> _REQUIRED ACTION_
Copy out every line of the data where the word "agent" is found.

*** DATA IN THIS EXERCISE Section Begins ***

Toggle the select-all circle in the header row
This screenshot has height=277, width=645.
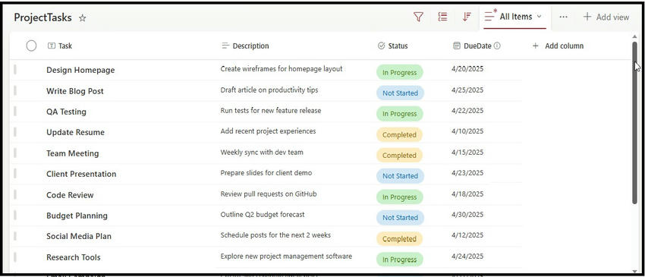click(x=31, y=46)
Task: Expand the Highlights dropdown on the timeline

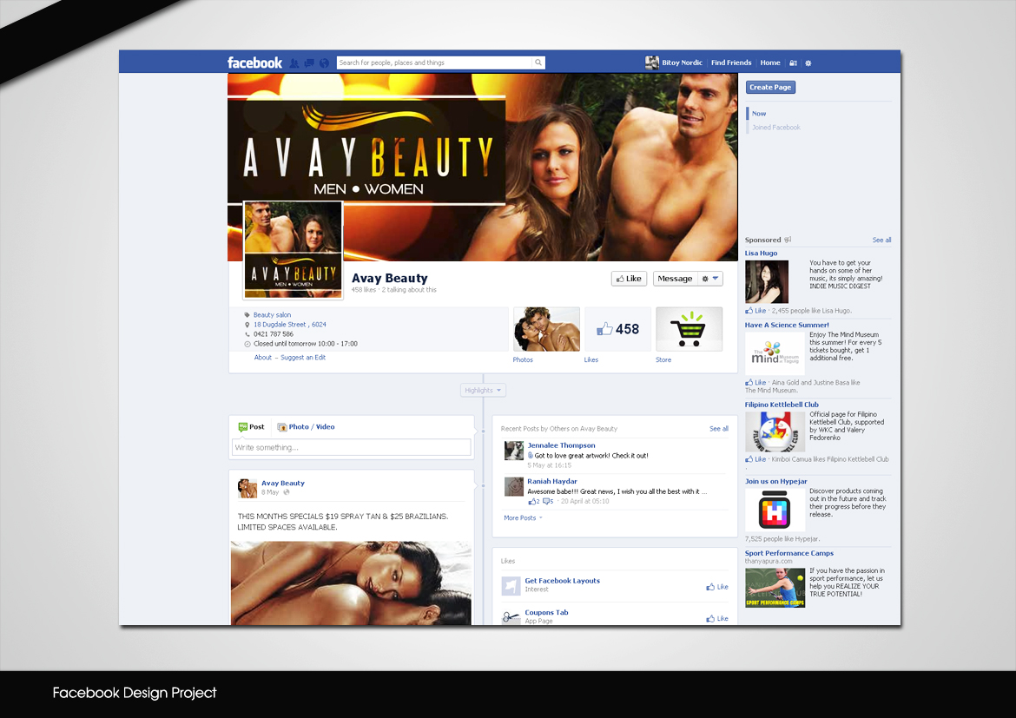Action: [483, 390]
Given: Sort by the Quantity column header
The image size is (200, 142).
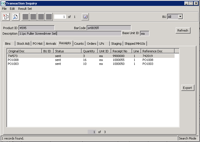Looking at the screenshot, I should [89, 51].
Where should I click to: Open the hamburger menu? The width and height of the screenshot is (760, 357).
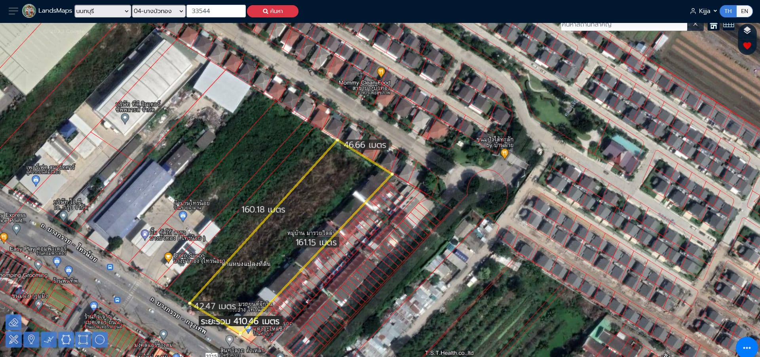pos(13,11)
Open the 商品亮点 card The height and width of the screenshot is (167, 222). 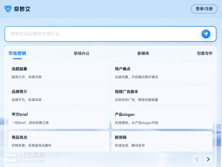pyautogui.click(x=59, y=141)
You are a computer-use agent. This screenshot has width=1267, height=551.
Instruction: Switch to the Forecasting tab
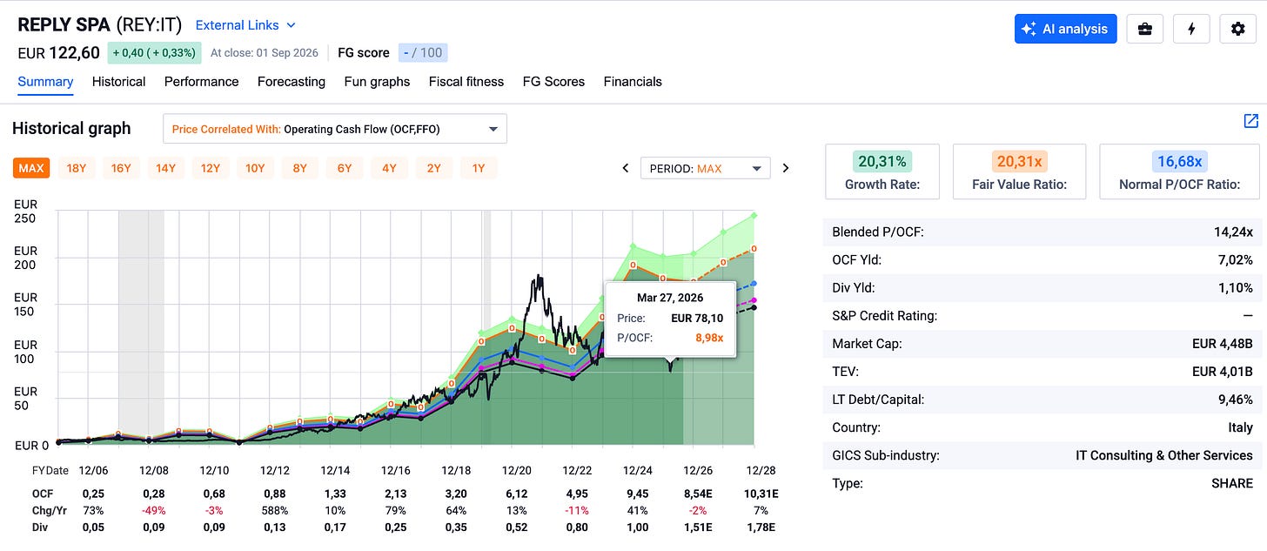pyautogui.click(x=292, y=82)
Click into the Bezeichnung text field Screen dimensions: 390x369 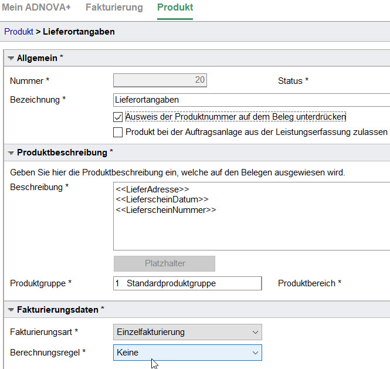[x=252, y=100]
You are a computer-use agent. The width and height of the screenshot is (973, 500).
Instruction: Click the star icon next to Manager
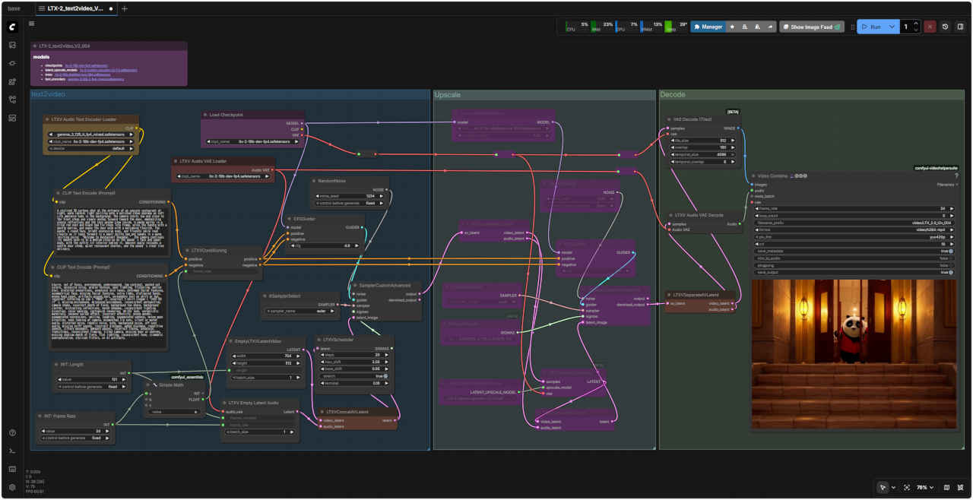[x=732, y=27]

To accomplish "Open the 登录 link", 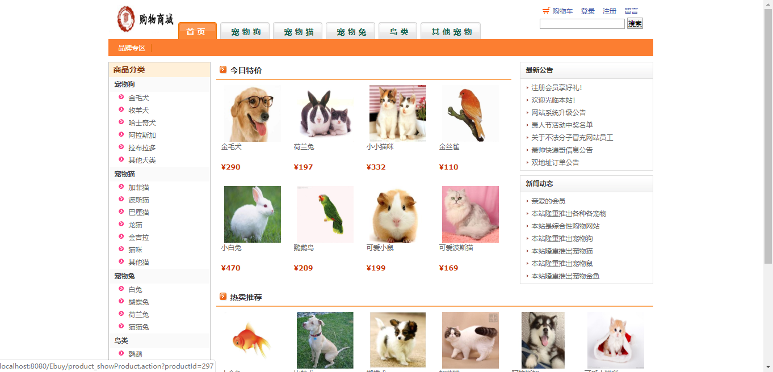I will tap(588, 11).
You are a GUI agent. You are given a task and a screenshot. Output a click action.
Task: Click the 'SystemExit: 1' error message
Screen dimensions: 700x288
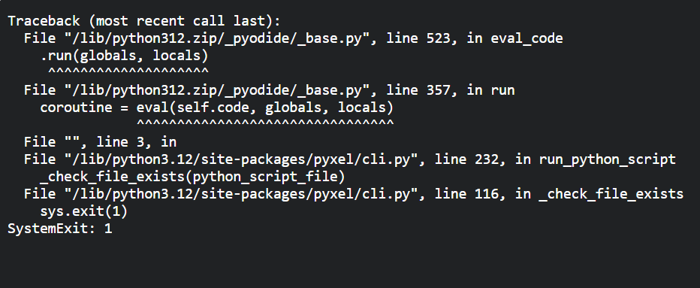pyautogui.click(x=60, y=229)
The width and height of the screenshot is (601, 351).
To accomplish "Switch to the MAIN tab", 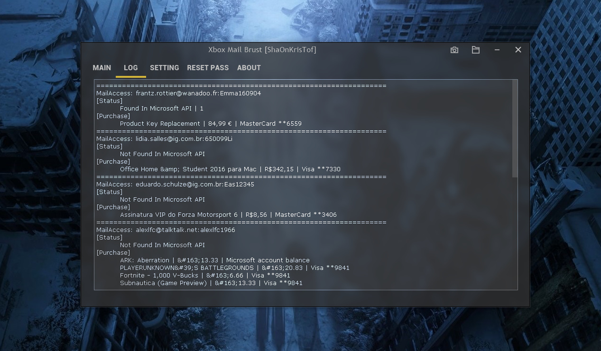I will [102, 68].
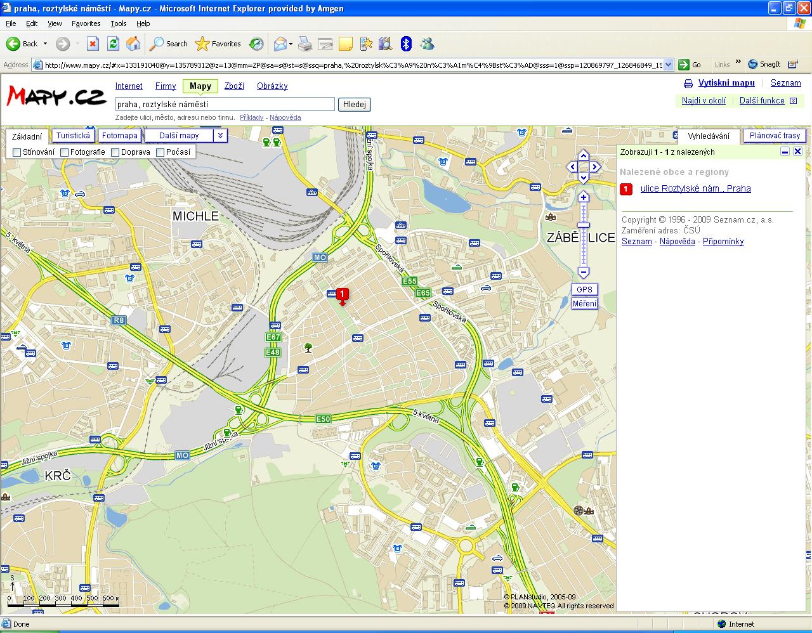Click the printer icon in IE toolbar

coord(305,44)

*** DATA IN THIS EXERCISE Section Ends ***

> _EXERCISE OUTPUT_
You are a computer-use agent. This screenshot has width=1267, height=551.
You are a computer-use agent. The width and height of the screenshot is (973, 500).
You are a GUI agent. You are given a task and a screenshot. Output a click action.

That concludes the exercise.